**Task requirements:** Pictures are to be left out; every line from the one that holds "اخبار امروز (176, 265)" to the end of the data is to be retyped exactly.

+ + +

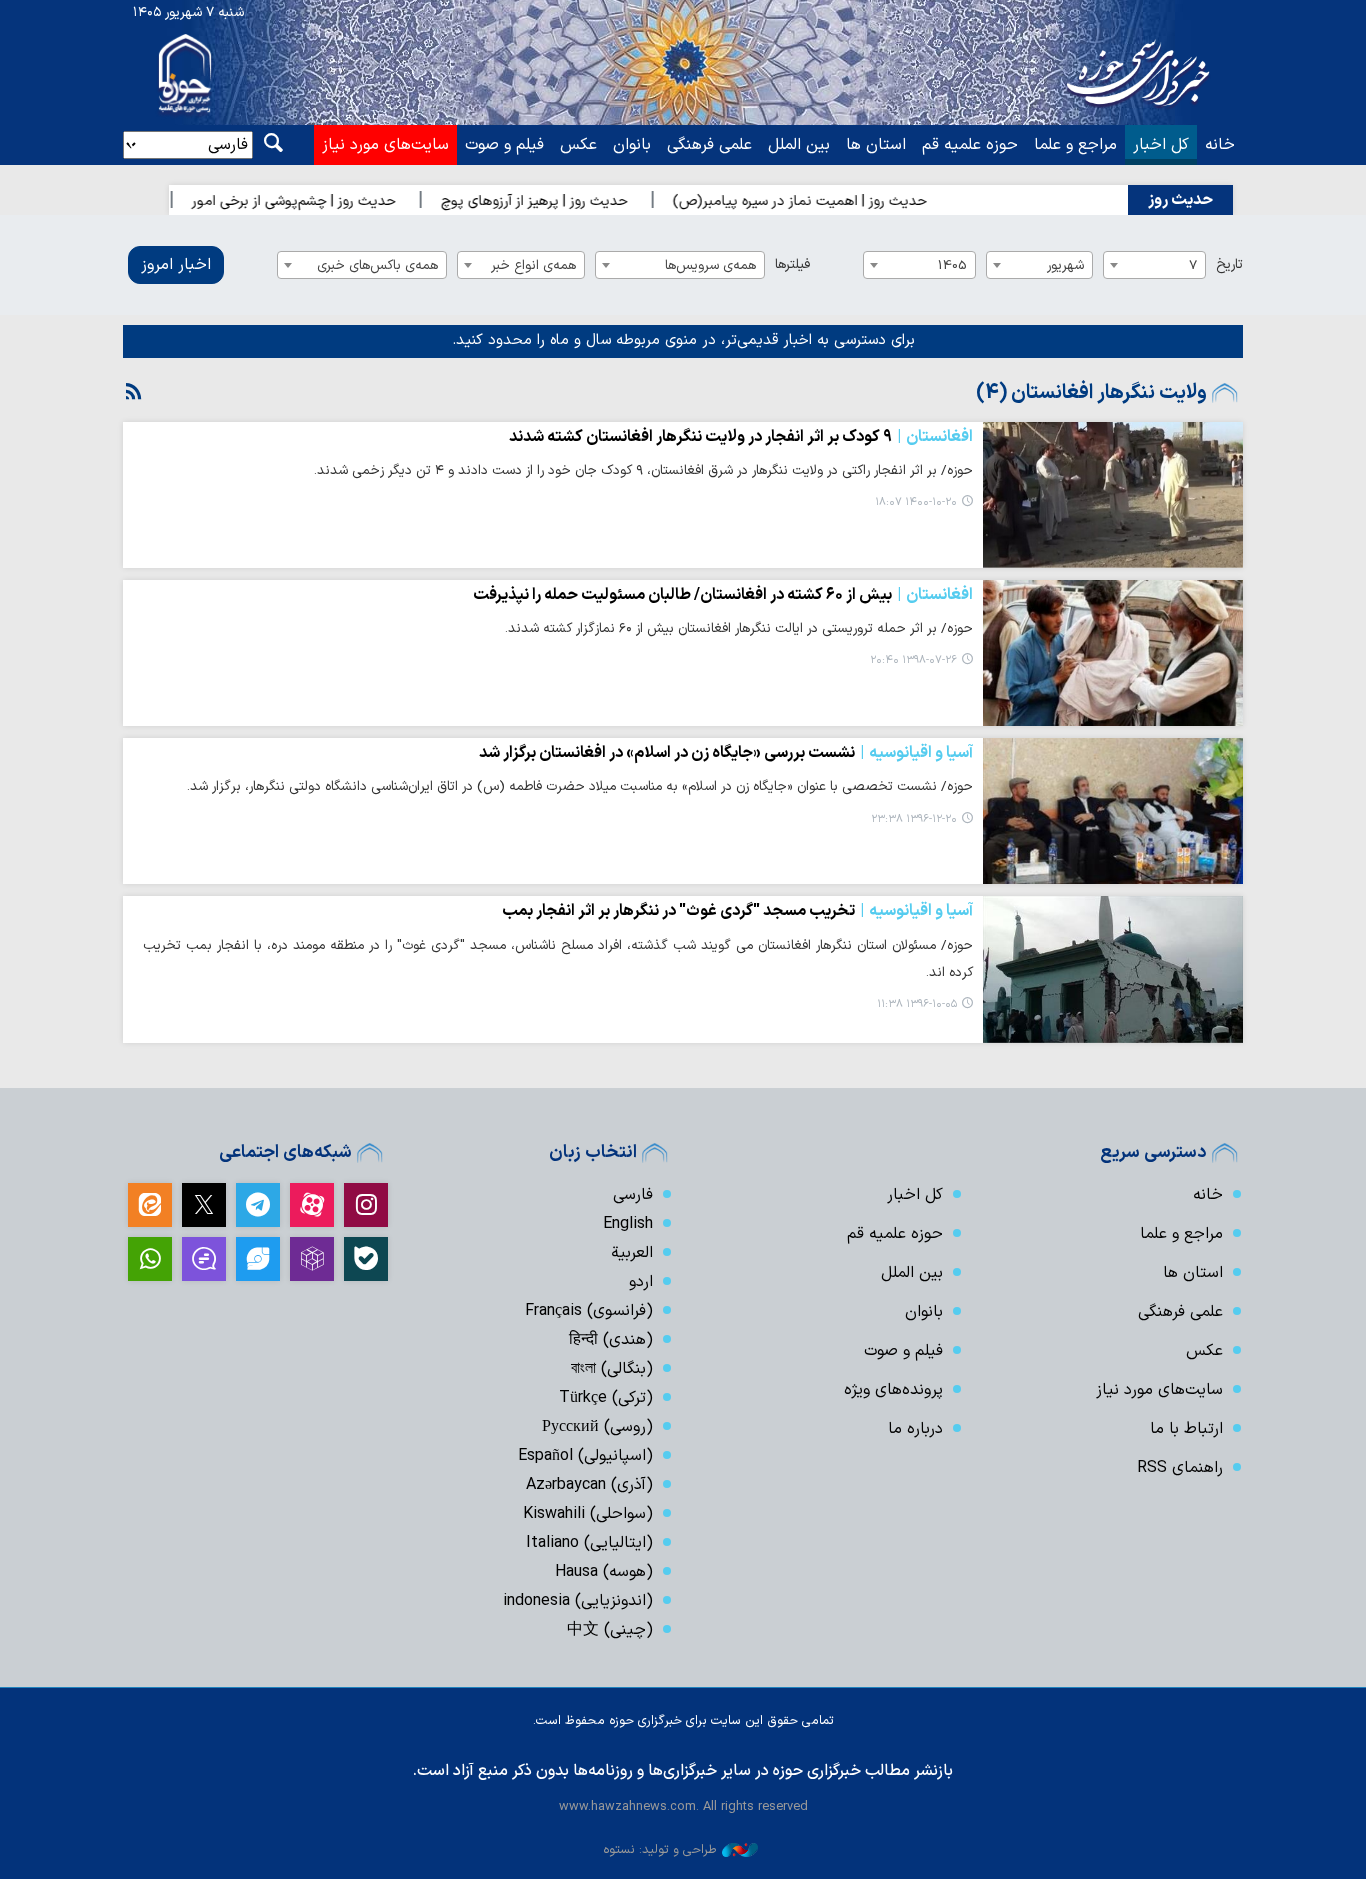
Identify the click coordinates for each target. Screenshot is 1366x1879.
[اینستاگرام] (366, 1205)
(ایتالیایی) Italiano (589, 1543)
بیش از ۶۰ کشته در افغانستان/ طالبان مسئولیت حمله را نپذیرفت (723, 595)
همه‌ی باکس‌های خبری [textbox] (377, 265)
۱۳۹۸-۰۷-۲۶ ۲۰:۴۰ (913, 660)
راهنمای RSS (1180, 1468)
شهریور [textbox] (1065, 265)
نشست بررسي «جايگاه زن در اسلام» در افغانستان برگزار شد (726, 753)
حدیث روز (1180, 200)
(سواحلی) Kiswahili (588, 1514)
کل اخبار (1161, 145)
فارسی (633, 1195)
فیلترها (792, 264)
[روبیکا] (312, 1259)
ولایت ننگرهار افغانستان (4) (1091, 393)
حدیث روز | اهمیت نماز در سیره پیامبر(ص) (838, 201)
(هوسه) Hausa (604, 1572)
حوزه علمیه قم (970, 145)
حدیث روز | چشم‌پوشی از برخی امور (332, 201)
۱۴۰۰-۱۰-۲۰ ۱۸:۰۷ (916, 502)
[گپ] (204, 1259)
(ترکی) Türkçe (606, 1398)
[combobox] (1154, 265)
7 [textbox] (1193, 265)
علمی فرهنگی (709, 145)
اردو (641, 1282)
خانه (1220, 145)
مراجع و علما (1075, 145)
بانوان (632, 145)
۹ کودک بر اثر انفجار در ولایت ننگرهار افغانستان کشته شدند (741, 437)
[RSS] (134, 393)
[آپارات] (312, 1205)
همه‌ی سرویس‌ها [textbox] (710, 265)
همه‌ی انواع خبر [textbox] (533, 265)
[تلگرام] (258, 1205)
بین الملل (799, 145)
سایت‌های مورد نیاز (385, 145)
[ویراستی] (258, 1259)
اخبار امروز (176, 265)
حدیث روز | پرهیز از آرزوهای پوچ (572, 201)
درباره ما (915, 1429)
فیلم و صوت (504, 145)
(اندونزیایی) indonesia (578, 1601)
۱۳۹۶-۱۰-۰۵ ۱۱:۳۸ (917, 1004)
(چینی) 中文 (610, 1630)
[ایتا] (150, 1205)
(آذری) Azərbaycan (589, 1485)
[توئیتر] (204, 1205)
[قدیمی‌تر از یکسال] (1113, 495)
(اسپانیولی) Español (585, 1456)
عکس (578, 145)
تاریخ (1229, 264)
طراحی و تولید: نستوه (660, 1849)
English (628, 1224)
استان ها (876, 145)
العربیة (632, 1253)
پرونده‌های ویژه (893, 1390)
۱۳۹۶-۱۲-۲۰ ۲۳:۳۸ (914, 819)
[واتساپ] (150, 1259)
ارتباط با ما (1186, 1429)
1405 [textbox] (952, 265)
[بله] (366, 1259)
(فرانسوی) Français (589, 1311)
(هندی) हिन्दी (611, 1340)
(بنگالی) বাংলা (612, 1369)
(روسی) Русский (597, 1427)
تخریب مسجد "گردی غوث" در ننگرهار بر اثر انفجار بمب (737, 911)
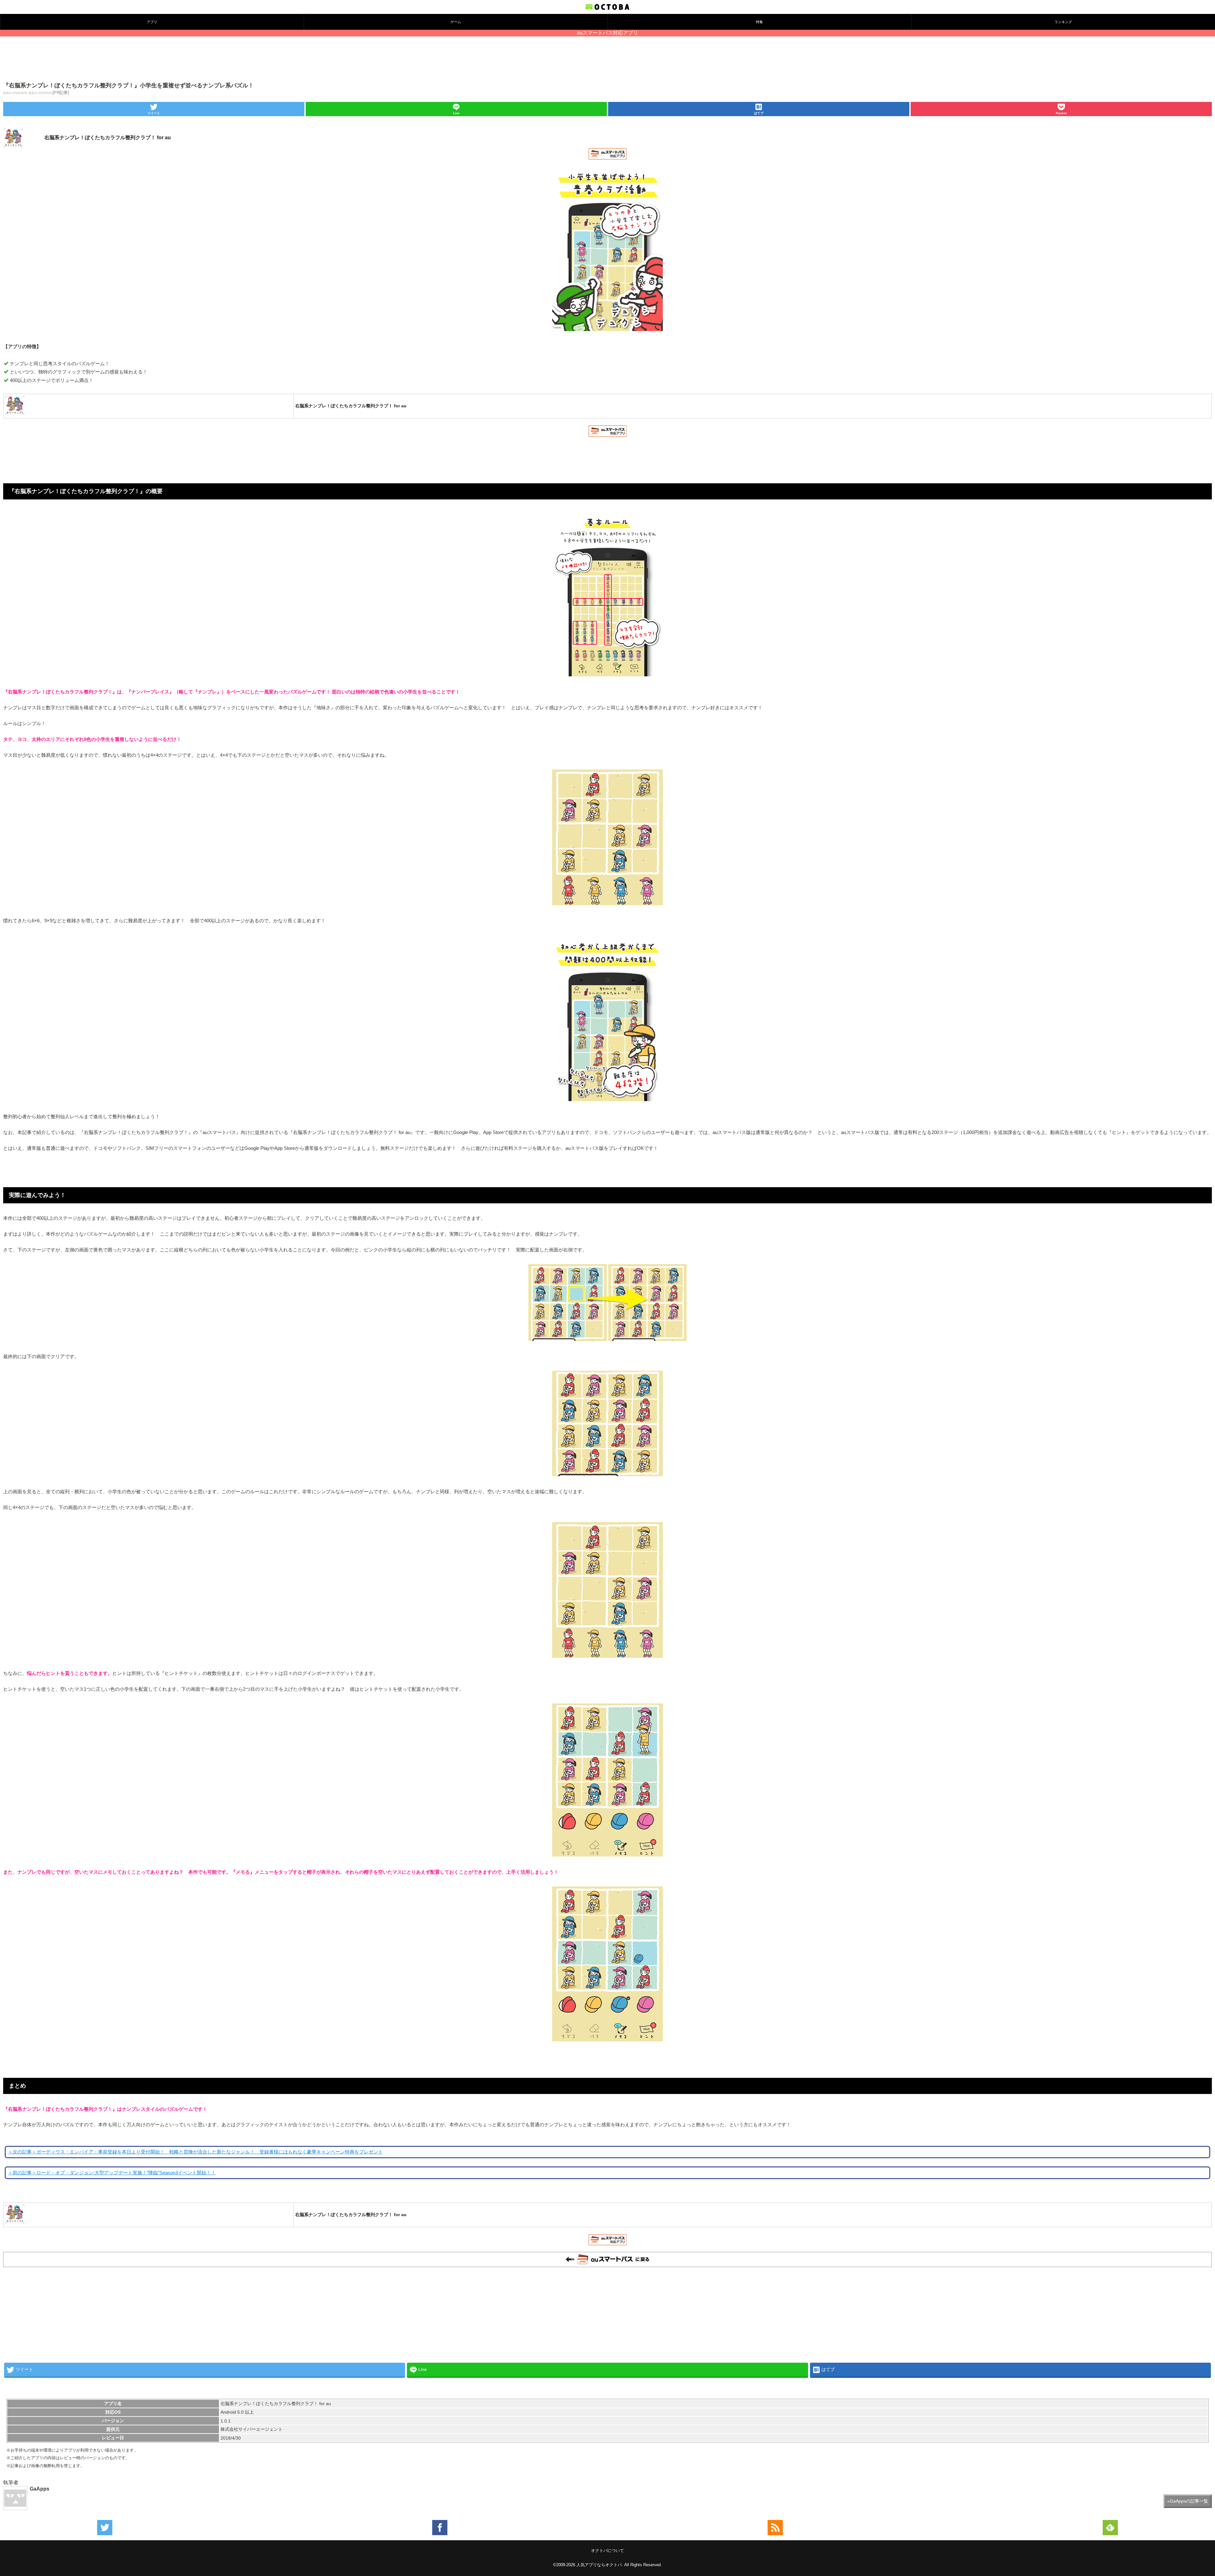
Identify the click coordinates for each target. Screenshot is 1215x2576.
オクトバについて (607, 2550)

+ + +

**Exercise output:**
اخبار امروز (176, 265)
حدیث روز | پرهیز از آرزوهای پوچ (572, 201)
درباره ما (915, 1429)
فیلم و صوت (504, 145)
(اندونزیایی) indonesia (578, 1601)
۱۳۹۶-۱۰-۰۵ ۱۱:۳۸ (917, 1004)
(چینی) 中文 (610, 1630)
[ایتا] (150, 1205)
(آذری) Azərbaycan (589, 1485)
[توئیتر] (204, 1205)
[قدیمی‌تر از یکسال] (1113, 495)
(اسپانیولی) Español (585, 1456)
عکس (578, 145)
تاریخ (1229, 264)
طراحی و تولید: نستوه (660, 1849)
English (628, 1224)
استان ها (876, 145)
العربیة (632, 1253)
پرونده‌های ویژه (893, 1390)
۱۳۹۶-۱۲-۲۰ ۲۳:۳۸ (914, 819)
[واتساپ] (150, 1259)
ارتباط با ما (1186, 1429)
1405 [textbox] (952, 265)
[بله] (366, 1259)
(فرانسوی) Français (589, 1311)
(هندی) हिन्दी (611, 1340)
(بنگالی) বাংলা (612, 1369)
(روسی) Русский (597, 1427)
تخریب مسجد "گردی غوث" در ننگرهار بر اثر انفجار بمب (737, 911)
Identify the click coordinates for each target. Screenshot is 1215x2576.
オクトバについて (607, 2550)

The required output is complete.